Now that the Independent only reviews work by local authors, it seems fitting to move this annual project to my new home, the California Review of Books.
Four times this month—on April 1st, 8th, 15th and 22nd—I will publish a week’s worth of short reviews. Keep checking in throughout the month to see what’s new.
While the reviews, which appear in no particular order, have become slightly longer over the years, I aim to keep them under 100 words. My goal is to be as concise as possible in recommending these 30 books of poetry, every one of which is worth reading.
Here is the Sweet Hand, Francine J. Harris (FSG) Here is the opening stanza of “Unaccompanied Cello Suite…”: “The tension is in drag. the rug of hot winter rain. the droll swish tires. / One of the old men comes to dance three times a night on Monday. / None of them sorry drizzle, rushing women, honking cab. The one pass / who speak sometimes. The woman who brings her dog. the dog hushed.” Like many of the poems in Hand’s book, the references are elliptical, the grammar is intentionally askew, and ambiguity generates a kind of clarity. It takes some getting used to, but once you tune your ear to her voice, you won’t soon forget it.
Now We’re Getting Somewhere, Kim Addonizio (Norton) “Writing is like firing a nail gun into the center of a vanity mirror,” Addonizio writes in one poem.

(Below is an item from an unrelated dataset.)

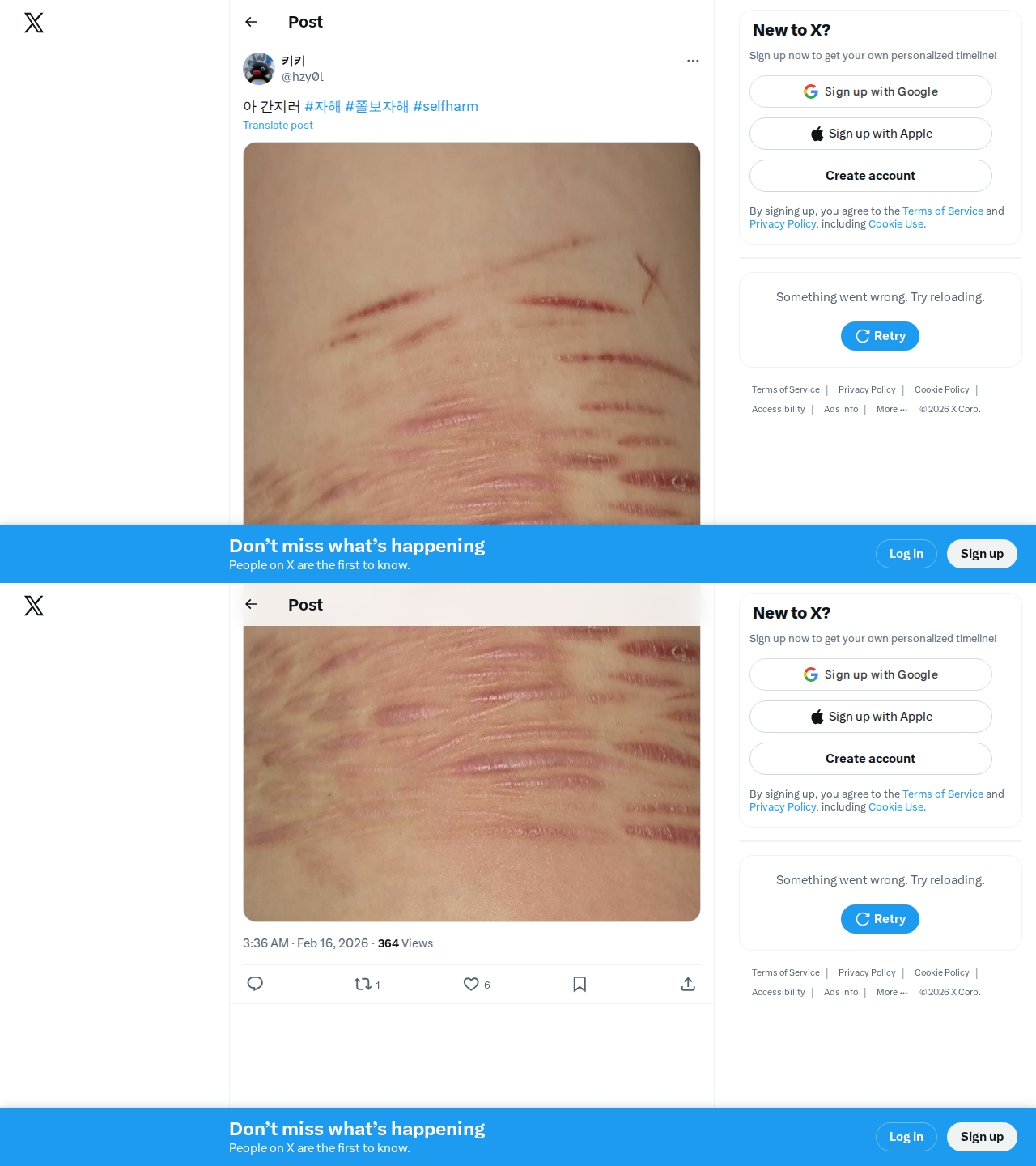Open the @hzy0l handle link
Image resolution: width=1036 pixels, height=1166 pixels.
point(303,77)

And, in another: “Q. Ever notice how many writers write about writing?” It’s true that this collection is shot through with “confessional poetry,” which, in the wrong hands can make for some dreadful navel-gazing, but Addonizio’s unfailing bullshit detector is always first pointed at herself, and her work is so just damned much fun to read that it’s easy to see why she is one of America’s most popular poets.
Hoarders, Kate Durbin (Wave) You might think that a book composed mostly of short quotes from hoarders juxtaposed against the things they collect would quickly wear thin. However, like another marvelous Wave book, Chelsey Minnis’s Baby, I Don’t Care, Durbin’s Hoarders is energized by the joyous singlemindedness of the poet and her subjects. Ronnie from Las Vegas sums it up: “I feel sorry for so-called normal people chair with a paper sign taped to it that says seat where buzz aldrin sat in blue Sharpie.”

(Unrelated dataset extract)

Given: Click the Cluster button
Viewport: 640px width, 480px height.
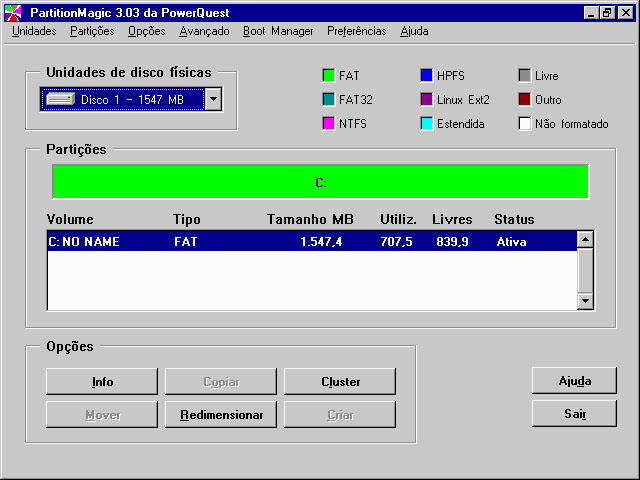Looking at the screenshot, I should coord(340,381).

Cardinal, Tyree Daye (Copper Canyon) Punctuated by color snapshots of Black families, friends and children, Daye’s poems weave connections between past and present, old and young. Cardinal is dedicated to “the diaspora,” and Daye’s poems roam widely, but ultimately North Carolina feels like home, a place where “God is two black children sitting under an old oak / that has not had blood wiped on its bark. / It is a Sunday / spent in the sky. Where tracks / cannot be tracked.”

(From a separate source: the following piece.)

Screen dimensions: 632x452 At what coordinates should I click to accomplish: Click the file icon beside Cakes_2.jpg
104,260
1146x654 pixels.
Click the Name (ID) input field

Arrow, Sumita Chakraborty (Alice James) “No one likes an essay that begins with a remark about the birth of Earth,” the title poem begins. “Still, indulge me.” And, indeed, readers are likely to happily indulge Chakraborty in these poems that often the straddle line the between essays and prose poetry. The collection is marked not just by hybridity, but also ambition. An erasure of Rilke’s “Les Fenêtres” follows a trio of two-line poems entitled “O Spirit” which precede “Dear Beloved,” an elegy for the speaker’s sister in lines so long they might almost be prose if they weren’t so sure of themselves as poetry.
We the Jury, Wayne Miller (Milkweed) American poetry is no longer dominated by straight middle-class, middle-aged white men, but that doesn’t mean they aren’t out there, writing convincingly about their version of the country they inhabit: “Here in America / we are engines // drowning out what lies / beyond our interiors.” Miller—skeptical, exact, yet not entirely without hope—is one the best. “On History,” about the poet’s relationship with a convicted murderer, is surely one of the most nuanced explorations of justice (criminal or otherwise) that you are likely to read this year.
As If By Magic: Selected Poems, Paula Meehan (Wake Forest) It’s difficult enough to try and encapsulate a single book of poems in a few words, but in the case of the selected poems of the great Irish poet Paula Meehan, it’s near impossible. Her work is consistently lyrical, yet it ranges from the nostalgic to the acid, with all tones in between. Just one example: “The Exact Moment I Became a Poet,” which continues, “was in 1963 when Miss Shannon / rapping the duster on the easel’s peg / half obscured by a cloud of chalk // said Attend to your books, girls, / or mark my words, you’ll end up / in the sewing factory.”